REQUIRED WORK: The records that follow are to be repeated in full, with no pictures retained.

Dataset entries:
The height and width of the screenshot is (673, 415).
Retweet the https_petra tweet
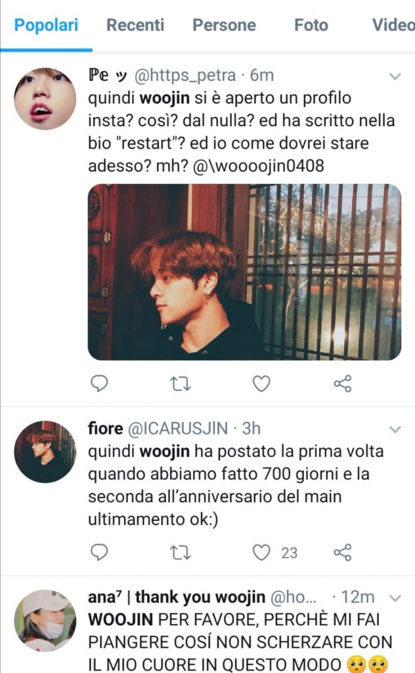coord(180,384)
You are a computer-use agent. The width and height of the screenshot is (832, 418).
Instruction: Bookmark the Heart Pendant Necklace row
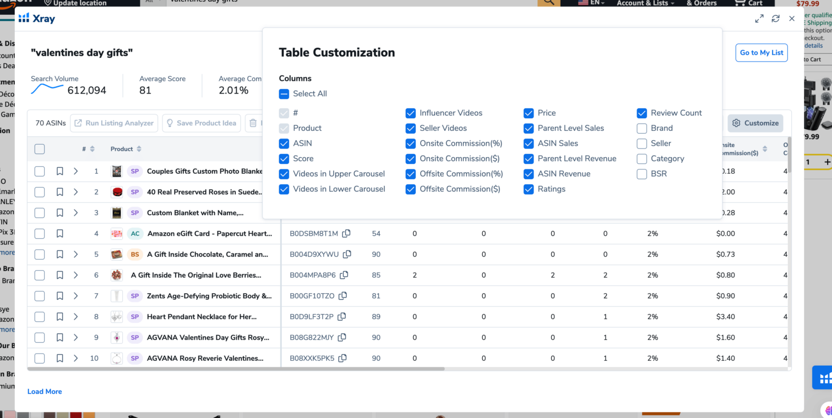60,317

RESULT:
The height and width of the screenshot is (673, 415).
Retweet the https_petra tweet
coord(180,384)
You are a computer-use agent. The width and height of the screenshot is (832, 418).
Instruction: Bookmark the Heart Pendant Necklace row
60,317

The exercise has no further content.